### REQUIRED ACTION
With both ends included, repeat exactly the lines of the entries below from the one containing "Where should I click to: Go" down to the one containing "Task: Click the 03 Março date heading", and no others.

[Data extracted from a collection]
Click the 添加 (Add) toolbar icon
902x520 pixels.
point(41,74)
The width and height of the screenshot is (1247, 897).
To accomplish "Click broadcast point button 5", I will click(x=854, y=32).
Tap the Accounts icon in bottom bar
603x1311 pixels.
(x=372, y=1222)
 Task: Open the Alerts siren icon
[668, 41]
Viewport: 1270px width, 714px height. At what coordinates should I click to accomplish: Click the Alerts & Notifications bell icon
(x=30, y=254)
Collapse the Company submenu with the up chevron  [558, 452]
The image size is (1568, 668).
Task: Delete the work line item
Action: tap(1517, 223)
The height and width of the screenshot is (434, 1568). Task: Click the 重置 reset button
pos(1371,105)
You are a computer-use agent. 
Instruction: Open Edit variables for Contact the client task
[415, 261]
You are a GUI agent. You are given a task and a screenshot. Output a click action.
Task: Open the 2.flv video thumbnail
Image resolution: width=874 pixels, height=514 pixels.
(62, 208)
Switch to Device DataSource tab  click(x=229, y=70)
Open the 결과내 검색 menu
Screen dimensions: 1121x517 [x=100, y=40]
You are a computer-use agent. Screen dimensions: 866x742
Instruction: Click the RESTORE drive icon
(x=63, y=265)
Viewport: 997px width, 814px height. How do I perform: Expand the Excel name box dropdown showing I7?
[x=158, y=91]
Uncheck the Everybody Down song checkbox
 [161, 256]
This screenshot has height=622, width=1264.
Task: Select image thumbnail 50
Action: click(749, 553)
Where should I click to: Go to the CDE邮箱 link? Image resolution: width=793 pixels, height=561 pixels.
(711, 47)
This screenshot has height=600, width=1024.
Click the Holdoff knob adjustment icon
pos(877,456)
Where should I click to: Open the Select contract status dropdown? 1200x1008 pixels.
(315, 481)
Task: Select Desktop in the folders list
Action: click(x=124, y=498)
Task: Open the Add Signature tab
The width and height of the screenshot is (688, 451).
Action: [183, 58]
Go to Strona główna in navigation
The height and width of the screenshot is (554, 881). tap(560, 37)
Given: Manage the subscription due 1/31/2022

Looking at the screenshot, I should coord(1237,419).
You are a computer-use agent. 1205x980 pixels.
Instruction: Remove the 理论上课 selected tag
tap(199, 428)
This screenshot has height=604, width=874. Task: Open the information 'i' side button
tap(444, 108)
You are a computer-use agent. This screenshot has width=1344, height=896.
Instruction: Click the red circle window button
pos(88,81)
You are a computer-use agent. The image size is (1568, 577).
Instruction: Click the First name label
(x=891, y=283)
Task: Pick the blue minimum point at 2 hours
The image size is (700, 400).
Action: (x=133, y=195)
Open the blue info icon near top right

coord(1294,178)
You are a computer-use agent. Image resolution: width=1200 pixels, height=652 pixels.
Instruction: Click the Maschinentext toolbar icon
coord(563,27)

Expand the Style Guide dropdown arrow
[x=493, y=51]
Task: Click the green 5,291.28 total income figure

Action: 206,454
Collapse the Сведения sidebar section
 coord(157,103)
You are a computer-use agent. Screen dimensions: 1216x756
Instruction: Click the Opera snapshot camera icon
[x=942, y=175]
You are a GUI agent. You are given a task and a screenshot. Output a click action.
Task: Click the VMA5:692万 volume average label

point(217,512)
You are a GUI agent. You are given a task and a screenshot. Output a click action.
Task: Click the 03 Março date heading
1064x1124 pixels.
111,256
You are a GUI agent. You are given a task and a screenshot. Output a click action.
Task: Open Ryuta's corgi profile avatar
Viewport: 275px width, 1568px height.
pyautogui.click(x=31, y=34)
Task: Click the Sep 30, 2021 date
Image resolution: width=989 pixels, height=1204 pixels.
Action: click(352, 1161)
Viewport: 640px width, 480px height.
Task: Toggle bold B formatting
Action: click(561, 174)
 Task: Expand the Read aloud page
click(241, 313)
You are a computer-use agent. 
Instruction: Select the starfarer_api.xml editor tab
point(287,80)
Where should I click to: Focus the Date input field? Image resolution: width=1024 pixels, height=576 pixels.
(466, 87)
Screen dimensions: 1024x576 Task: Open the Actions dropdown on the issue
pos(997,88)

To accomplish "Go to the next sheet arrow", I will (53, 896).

### RESULT
Where should I click to: Go to the CDE邮箱 link? Image resolution: width=793 pixels, height=561 pixels.
(711, 47)
This screenshot has height=600, width=1024.
Click the Holdoff knob adjustment icon
pos(877,456)
Where should I click to: Open the Select contract status dropdown? 1200x1008 pixels.
(315, 481)
Task: Select Desktop in the folders list
Action: click(x=124, y=498)
Task: Open the Add Signature tab
The width and height of the screenshot is (688, 451).
Action: [183, 58]
Go to Strona główna in navigation
The height and width of the screenshot is (554, 881). tap(560, 37)
Given: Manage the subscription due 1/31/2022

Looking at the screenshot, I should coord(1237,419).
You are a computer-use agent. 1205x980 pixels.
Instruction: Remove the 理论上课 selected tag
tap(199, 428)
This screenshot has height=604, width=874. Task: Open the information 'i' side button
tap(444, 108)
You are a computer-use agent. This screenshot has width=1344, height=896.
Instruction: Click the red circle window button
pos(88,81)
You are a computer-use agent. The image size is (1568, 577).
Instruction: Click the First name label
(x=891, y=283)
Task: Pick the blue minimum point at 2 hours
The image size is (700, 400).
Action: (x=133, y=195)
Open the blue info icon near top right

coord(1294,178)
You are a computer-use agent. Image resolution: width=1200 pixels, height=652 pixels.
Instruction: Click the Maschinentext toolbar icon
coord(563,27)

Expand the Style Guide dropdown arrow
[x=493, y=51]
Task: Click the green 5,291.28 total income figure

Action: 206,454
Collapse the Сведения sidebar section
 coord(157,103)
You are a computer-use agent. Screen dimensions: 1216x756
Instruction: Click the Opera snapshot camera icon
[x=942, y=175]
You are a GUI agent. You are given a task and a screenshot. Output a click action.
Task: Click the VMA5:692万 volume average label

point(217,512)
You are a GUI agent. You are given a task and a screenshot. Output a click action.
Task: Click the 03 Março date heading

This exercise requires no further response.